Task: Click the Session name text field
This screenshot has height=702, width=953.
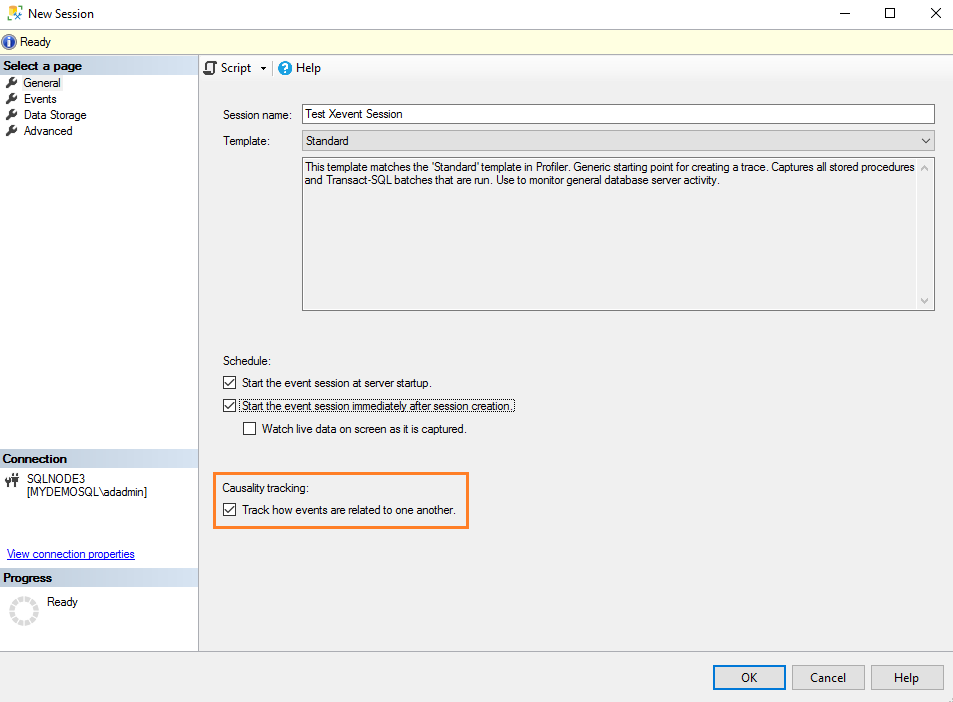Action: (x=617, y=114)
...
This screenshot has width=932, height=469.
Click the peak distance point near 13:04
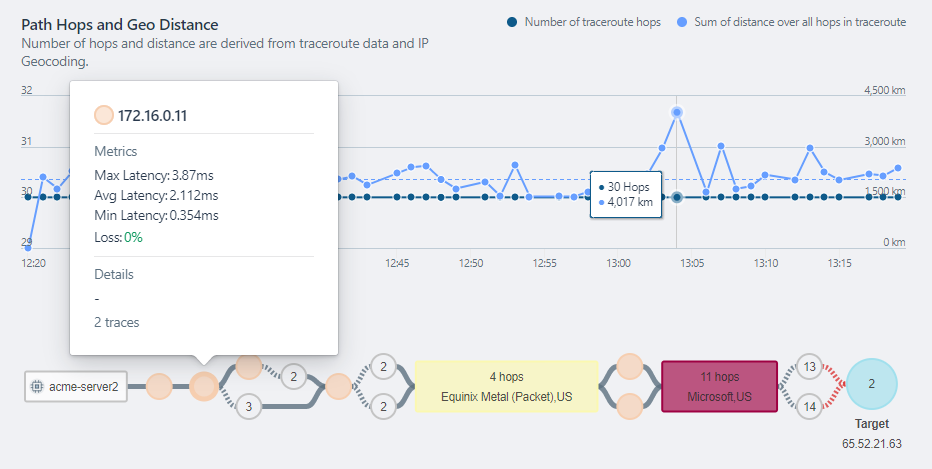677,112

CHALLENGE
Rewrite the records from the line containing "Task: Click the Session name text field" through the line containing "Action: (x=617, y=114)", substituting "input box" for "text field" and leaving everything else unchanged. Leave the pictures out of your answer.

WRITTEN REPLY
Task: Click the Session name input box
This screenshot has height=702, width=953.
Action: (x=617, y=114)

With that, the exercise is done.